In this system different object/content types would be defined with a core set of fields derived from the LIDO specification. Specialisation could be added to a seperate catagory and/or project could configure the default representations/data entry forms to conform to their projects particular requirement. This could be linked to a more detailed CRM representation which could also try to represent and 'object' or could be dependent where the user jumped to the CRM representation from the LIDO screen. The CRM view could be more of a browing interface allwing users to explore aspects of the object and jump back into full LIDO representations from a particular point of the CRM browse.
(Mariana) Although more complex, CIDOC-CRM gives more expressive power, and there is a lot of support around it, including a large international community. As a compromise we can use the approach of reference layers and interlink LIDO with CIDOC-CRM and thus allow flexible usage of the two schemata.

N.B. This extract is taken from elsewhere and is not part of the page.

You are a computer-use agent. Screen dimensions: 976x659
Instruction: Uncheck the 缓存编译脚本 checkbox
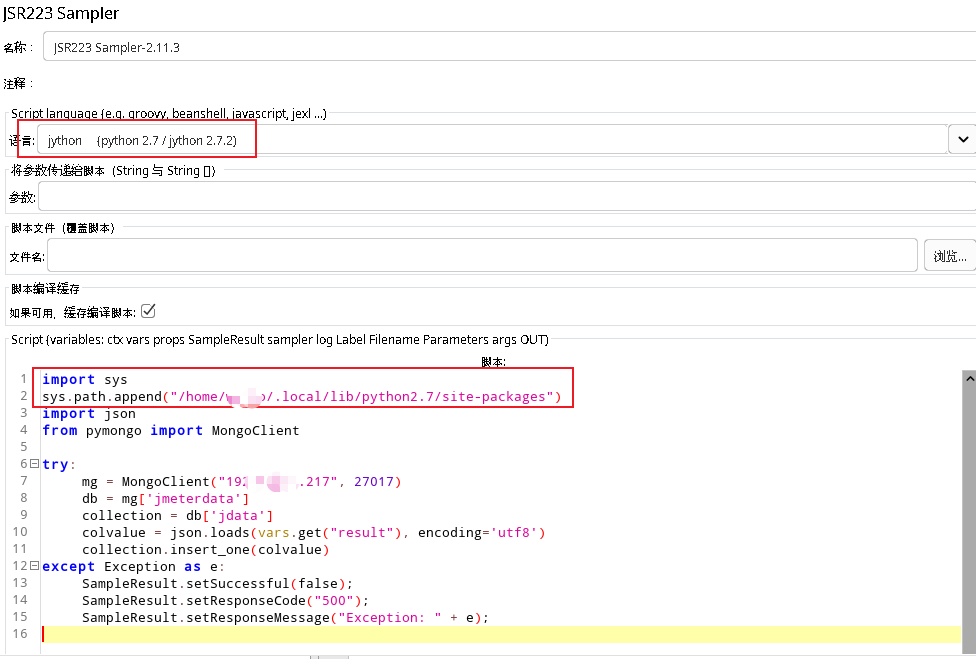click(x=147, y=310)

The FRs for CRM Search are all based on CIDOC-CRM, so if we are to consider implementing FRs we better have representations with CIDOC-CRM.
(Vlado) So the idea is to use both a more concrete schema and CRM, and somehow interlink the two
- The FRs for CRM Search are a similar idea
- Mariana has experience mapping various dataset-specific relations (eg DBpedia, FreeBase, etc) to a common upper-level (PROTON) for FactForge
Define a sort of "application profile" for CRM, i.e. define what CRM graph patterns (subset of all possible CRM patterns) we will use.
But what mechanism to use for this?
Mitac was thinking along the lines of an Entity API
(Mike Selway) Delineate parts of the graph using some sort of "macro" approach.
But how to recognize the "macro regions"?
(Vlado) RS3 may provide editing only of atomic values, but no reconfiguration of the RDF graph.
Whether this limitation can work should be confirmed by use case elaboration.
Please note that the RDF structure is predetermined by the original XML (and data conversion rules).
- If a value (eg Author) is missing in the original XML data but should be editable: it should be (should have been) present as a blank XML element. Then it will create a blank RDF node that can be edited (TODO: think through the mechanics of this)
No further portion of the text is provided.